Hukukun siyasi iktidarın emrinde bir araç haline gelmesi halinde artık orada hukuktan bahsetmenin mümkün olmadığını aktaran Timur, “İş, bir şirketin kanuna uygun bir şekilde faaliyet yürütüp yürütmemesi değil, bunu herkes biliyor. Olay şu; siyasi iktidar seçimden 3-5 gün önce son çırpınışlarını gerçekleştiriyor. Mesele aslında tam da budur. Burada aslında hukuki bir görüş belirtmenin anlamının olduğunu düşünmüyorum. 7 Haziran'dan beri siyasi iktidar, seçim sonuçlarına itibar etmeyerek bu toplumu bir kaos bir kargaşa ortamına sürüklüyor. Yüzlerce insan yaşamını yitirdi. Ne uğruna yitirdi? Siyasi iktidarın mutlak iktidarını kurması için gitti.” dedi.
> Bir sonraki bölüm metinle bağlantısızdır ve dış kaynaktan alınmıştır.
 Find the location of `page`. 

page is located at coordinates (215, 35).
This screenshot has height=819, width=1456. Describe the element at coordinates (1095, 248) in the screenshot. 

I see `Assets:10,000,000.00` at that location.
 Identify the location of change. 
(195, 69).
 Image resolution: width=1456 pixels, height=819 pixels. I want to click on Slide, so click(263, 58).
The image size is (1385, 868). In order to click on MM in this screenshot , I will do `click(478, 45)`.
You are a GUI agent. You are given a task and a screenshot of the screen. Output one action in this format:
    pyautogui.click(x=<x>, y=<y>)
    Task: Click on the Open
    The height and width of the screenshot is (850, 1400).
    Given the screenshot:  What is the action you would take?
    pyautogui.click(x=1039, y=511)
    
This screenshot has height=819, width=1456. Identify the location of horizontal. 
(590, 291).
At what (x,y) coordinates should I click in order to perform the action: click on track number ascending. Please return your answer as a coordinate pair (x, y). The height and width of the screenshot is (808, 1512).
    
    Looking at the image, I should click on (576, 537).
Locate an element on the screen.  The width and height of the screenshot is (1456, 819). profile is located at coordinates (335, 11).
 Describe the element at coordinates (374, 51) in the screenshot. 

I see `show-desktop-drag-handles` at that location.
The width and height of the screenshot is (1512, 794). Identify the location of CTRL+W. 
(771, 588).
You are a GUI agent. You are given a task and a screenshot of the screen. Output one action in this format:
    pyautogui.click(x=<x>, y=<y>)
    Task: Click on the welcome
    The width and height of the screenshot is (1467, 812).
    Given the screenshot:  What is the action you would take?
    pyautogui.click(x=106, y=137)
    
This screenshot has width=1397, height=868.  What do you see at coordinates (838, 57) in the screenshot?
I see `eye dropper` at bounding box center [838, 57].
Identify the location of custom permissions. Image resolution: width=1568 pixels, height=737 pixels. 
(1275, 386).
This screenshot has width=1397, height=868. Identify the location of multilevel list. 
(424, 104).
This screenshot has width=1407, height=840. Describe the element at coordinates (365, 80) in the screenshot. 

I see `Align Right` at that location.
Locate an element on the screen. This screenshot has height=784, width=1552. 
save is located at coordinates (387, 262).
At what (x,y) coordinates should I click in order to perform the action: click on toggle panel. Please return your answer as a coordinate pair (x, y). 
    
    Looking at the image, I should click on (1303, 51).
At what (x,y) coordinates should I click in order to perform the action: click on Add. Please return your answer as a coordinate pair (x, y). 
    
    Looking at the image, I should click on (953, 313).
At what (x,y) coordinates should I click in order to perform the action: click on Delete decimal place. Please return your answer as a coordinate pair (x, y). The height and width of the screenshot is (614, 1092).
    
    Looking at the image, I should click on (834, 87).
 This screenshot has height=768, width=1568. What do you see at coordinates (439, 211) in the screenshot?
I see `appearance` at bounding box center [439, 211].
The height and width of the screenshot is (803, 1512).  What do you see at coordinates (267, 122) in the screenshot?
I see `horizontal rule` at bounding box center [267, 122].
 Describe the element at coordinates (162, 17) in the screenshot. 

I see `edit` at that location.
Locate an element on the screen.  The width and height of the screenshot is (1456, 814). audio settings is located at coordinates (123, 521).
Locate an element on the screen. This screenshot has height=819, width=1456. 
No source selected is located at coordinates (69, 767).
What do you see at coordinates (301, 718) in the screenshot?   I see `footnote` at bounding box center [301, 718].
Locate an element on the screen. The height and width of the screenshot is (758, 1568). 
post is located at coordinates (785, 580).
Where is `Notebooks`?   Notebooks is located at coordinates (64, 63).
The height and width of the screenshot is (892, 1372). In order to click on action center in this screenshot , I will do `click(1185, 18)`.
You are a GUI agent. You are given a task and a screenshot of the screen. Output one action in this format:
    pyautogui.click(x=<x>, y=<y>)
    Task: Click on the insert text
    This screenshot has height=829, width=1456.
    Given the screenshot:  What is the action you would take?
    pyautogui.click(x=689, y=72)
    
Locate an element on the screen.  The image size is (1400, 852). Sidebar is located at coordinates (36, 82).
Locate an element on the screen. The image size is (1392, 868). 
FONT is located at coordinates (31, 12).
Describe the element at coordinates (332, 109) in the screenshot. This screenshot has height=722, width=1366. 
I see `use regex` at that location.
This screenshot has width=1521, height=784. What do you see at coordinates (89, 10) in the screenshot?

Siyasi partilerin Ankara katliamından sonra ciddi bir seçim faaliyeti yürütmediğini dile getiren Timur, konuşmasına şöyle devam etti: “Ancak siyasi iktidar çok rahat bir şekilde miting yapıyor. Hiçbir güvenlik sorunu kendileri yaşamıyorlar. Böyle bir ortamda içinde basının da yer aldığı şirket üzerinden bir tartışma değil de medya üzerinden muhalif kesimlerini sindirme olarak değerlendirmek gerekiyor. Elbette bir toplumda eğer adalet duyguları dip noktaya vurmuşsa bir ülkede muhalif olan basın tutuklanma, el koyma, gözaltına alınma gibi baskı ve tehditlerle sindiriliyorsa zaten o toplumda artık hukuk var mıdır, yok mudur? Adil midir, değil midir? Bu tartışmaları da yapmanın gereksiz olduğunu düşünüyorum. Bu anlamda sonuç olarak Türkiye’yi kurtaracak olan bu seçimlerin ne olursa, seçimde yurttaşların demokratik tavır göstererek gidip oy kullanmaları, ülkeyi de bir diktatörlüğe doğru giden anlayışı da yine demokrasinin kurallarıyla sandıkla bu diktatörlük anlayışına son vermek gerekiyor.”